Answer these questions from the article about the Frankton school evacuation:
1. Where were the students and teachers taken when they left the school?
2. What was the name of the dog that searched the building?
3. About how long after the evacuation did students return to classes?

READING TEXT
-- Opening Marker --

The Herald Bulletin

April 22, 2014

Frankton school evacuated, no bomb found

By Stuart Hirsch
The Herald Bulletin

FRANKTON, Ind. —

Students and staff were evacuated from Frankton-Lapel Jr./Sr. High School for two hours Tuesday morning after a bomb threat was found scrawled on a bathroom wall.

A student discovered the message, "there's a bomb in the school," penciled on the wall of a boys' bathroom in the school's junior high wing about 8 a.m., said Principal Greg Granger.

School administrators immediately alerted teachers and law enforcement authorities and evacuated 700 students and teachers to the Frankton United Methodist Church activity center a block away from school.

"They were out of here within about two or three minutes of the notification," said Granger. "The kids were told it was a drill, so at that point they didn't know anything."

Frankton Police Chief David Huffman said he rushed to the school and requested the assistance of a bomb-sniffing dog, which was dispatched from Delaware County Sheriff's Department.

In addition, two fire engines and ambulances from the Frankton Volunteer Fire Department were stationed in the school's parking lot as a precaution during the emergency.

Deputy Scott Brand, a member of the Delaware County explosive ordinance, unit and his dog, "Phoenix," spent about an hour searching the building for explosives.

They found no explosive devices.

"Almost every single time these are fake," said Frankton-Lapel Community Schools Superintendent Bobby Fields, who was at the school. "But as soon as you don't take it seriously, the worst happens."

Students trooped back to school about two hours after the evacuation and resumed classes.

Huffman, who is leading the investigation, said it's not clear who left the message or when. He said he was working on the assumption the message was left late Monday or early Tuesday morning.

"It's definitely a threat and we take it very seriously because the safety of the students is our top priority," Huffman said. But he wasn't certain what the appropriate charge would be if the person responsible is caught.

"I would say it was an intention issue," he said after students were cleared to return to classes. "Now we have made the school safe ... and we will start our investigation."

 Huffman said he is confident the identity of the person who left the message will emerge.

"It will get out. It's basically kids we're dealing with," he added. "Nobody does anything without telling somebody."

The bomb threat came amid heightened concern about school safety locally and throughout the country.

Earlier this month, a 13-year-old Pendleton Heights Middle School student was arrested after posting a social media message threatening to kill students at the school, and prompted authorities to increase police security at the school.

It was also the same day that a 16-year-old high school student at Franklin Regional High School near Pittsburgh stabbed or slashed 21 students and a security guard before he was subdued by a school administrator.

-- Closing Marker --

Dataset entries:
-- Opening Marker --

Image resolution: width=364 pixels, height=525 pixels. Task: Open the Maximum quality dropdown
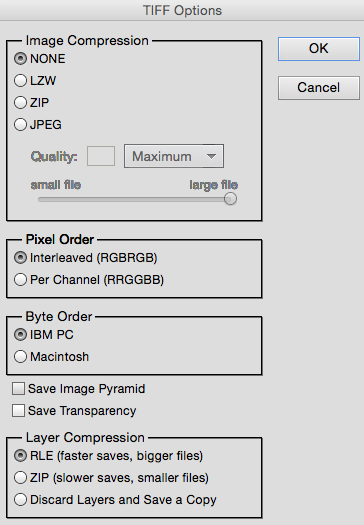pyautogui.click(x=174, y=156)
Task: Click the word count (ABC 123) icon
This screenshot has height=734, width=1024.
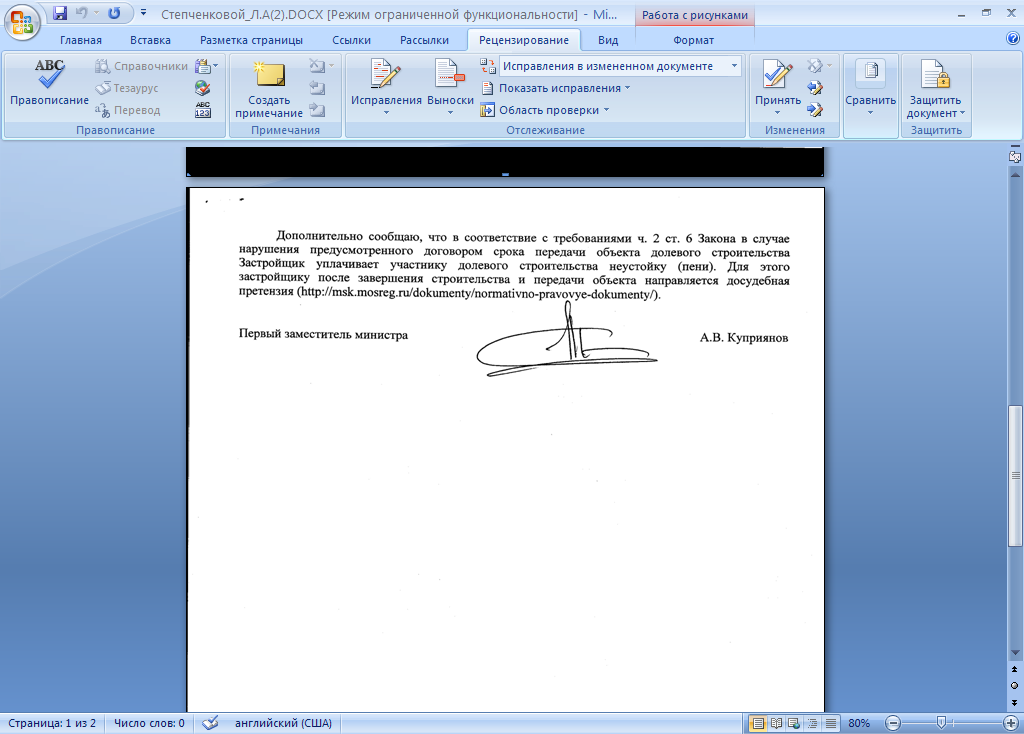Action: tap(203, 110)
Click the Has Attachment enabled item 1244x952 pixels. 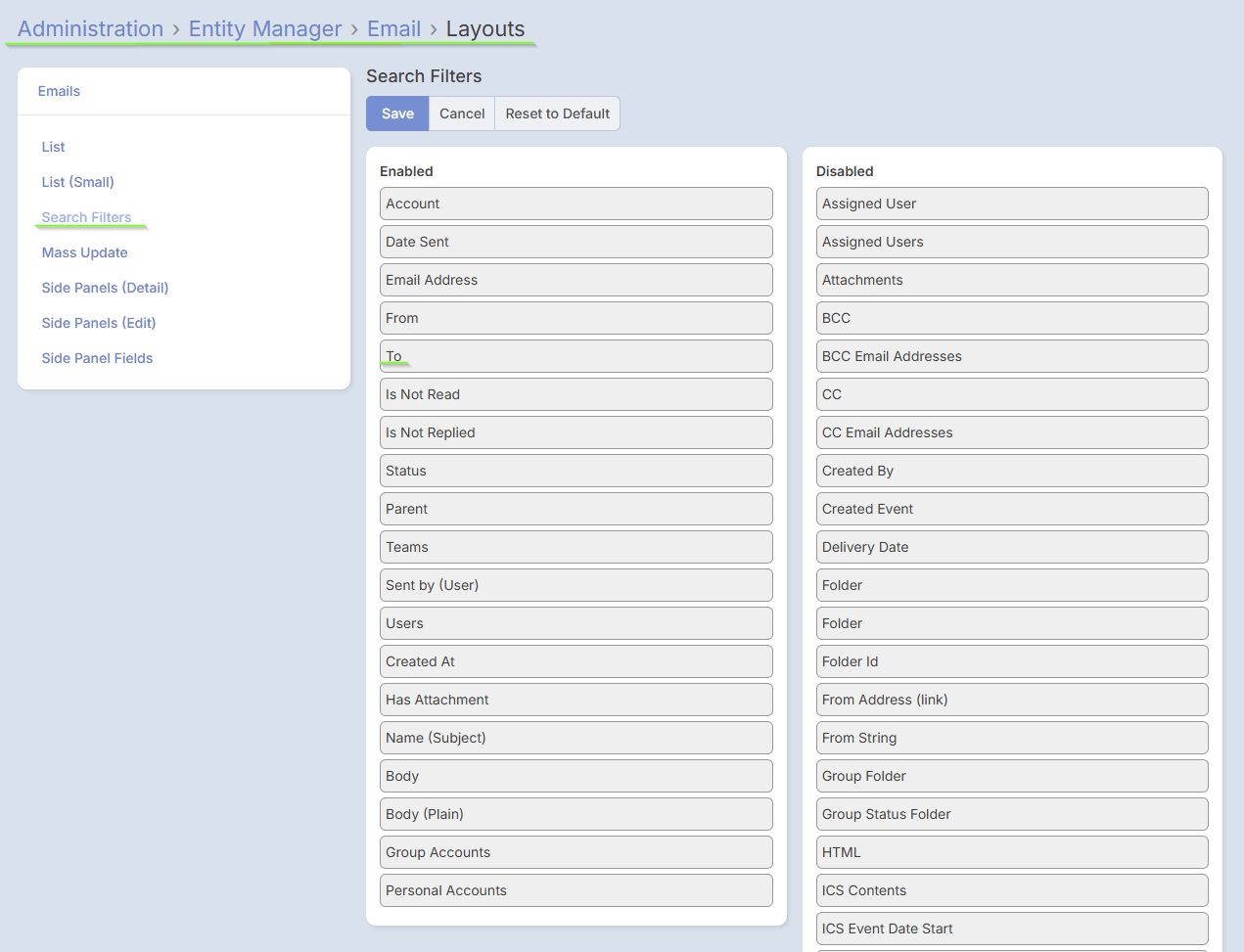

-- Closing Marker --

SOLUTION FOR THIS PROBLEM
1. To the Frankton United Methodist Church activity center, a block away from the school.
2. Phoenix.
3. About two hours.